- _Text excerpt_:
Parts were very hard to write, bringing many memories, both happy ones but also reviving a huge sense of loss, and some one would rather forget, errors and misjudgements which caused pain to others but which are key to Simon’s story. As it says in the foreword, "Let us have the honesty to see things as they are, since to see things as they ought to be is to miss them entirely."
The Secret Catamite 1, The Book of Daniel by Patrick C. Notchtree
The first part was ready a couple of years ago and published as the first book of a trilogy because I could already see it was going to be that long. It was well received but there was negative comment about the title, “The Secret Catamite: 1 The Book of Daniel” and the cover image which is a detail from the Warren Cup, a silver Roman vessel now in the British Museum in London, England, which shows homosexual sex acts.
Readers will find how Simon starts to identify with Hamlet, so a line was chosen from that play for the new title, “The Clouds Still Hang” and the complete trilogy, including “The Book of Daniel” is now published under that title.

- _Supplied data_:

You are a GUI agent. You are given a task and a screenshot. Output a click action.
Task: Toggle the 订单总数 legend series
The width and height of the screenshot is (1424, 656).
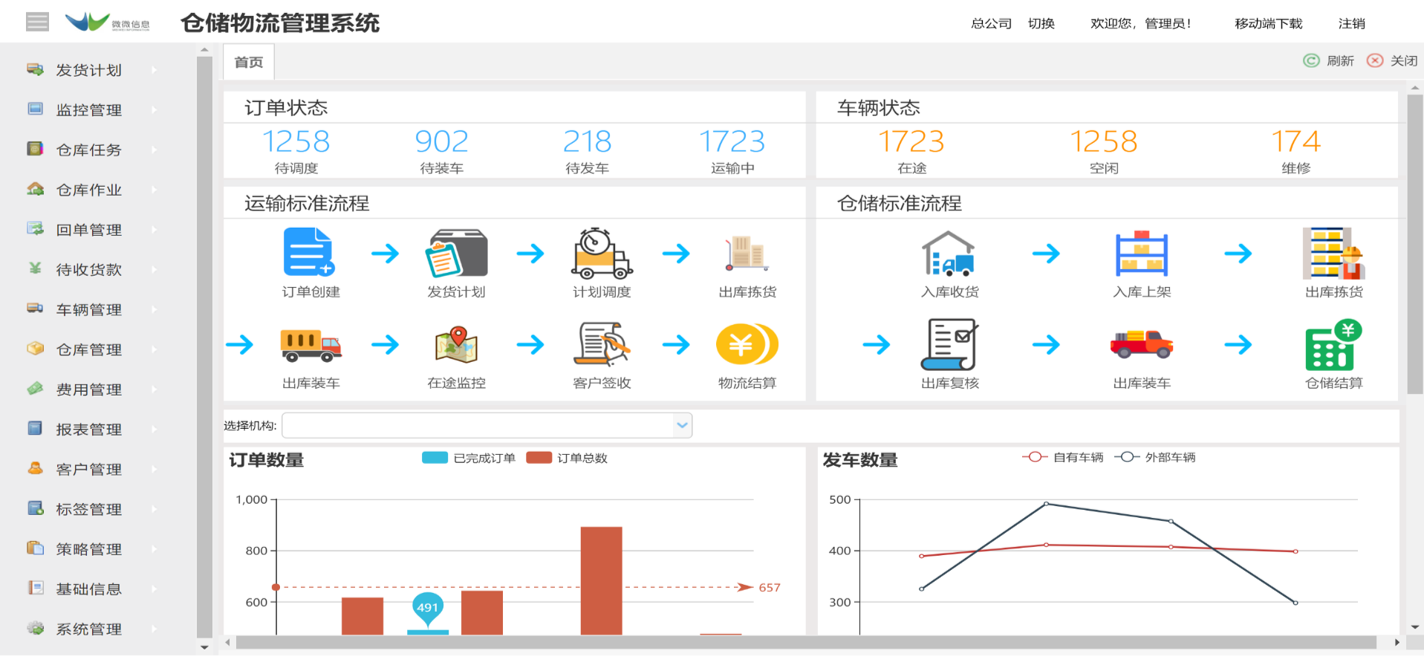pos(567,458)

- _What you will do_:
A – List every book title that appears in quotation marks in the note about the trilogy.
B – Pull out the part of the note about the trilogy from "The Secret Catamite 1, The" to "under that title.", word for word.

- _Solutions by task_:
A –
- The Secret Catamite: 1 The Book of Daniel
- The Clouds Still Hang
- The Book of Daniel

B –
The Secret Catamite 1, The Book of Daniel by Patrick C. Notchtree
The first part was ready a couple of years ago and published as the first book of a trilogy because I could already see it was going to be that long. It was well received but there was negative comment about the title, “The Secret Catamite: 1 The Book of Daniel” and the cover image which is a detail from the Warren Cup, a silver Roman vessel now in the British Museum in London, England, which shows homosexual sex acts.
Readers will find how Simon starts to identify with Hamlet, so a line was chosen from that play for the new title, “The Clouds Still Hang” and the complete trilogy, including “The Book of Daniel” is now published under that title.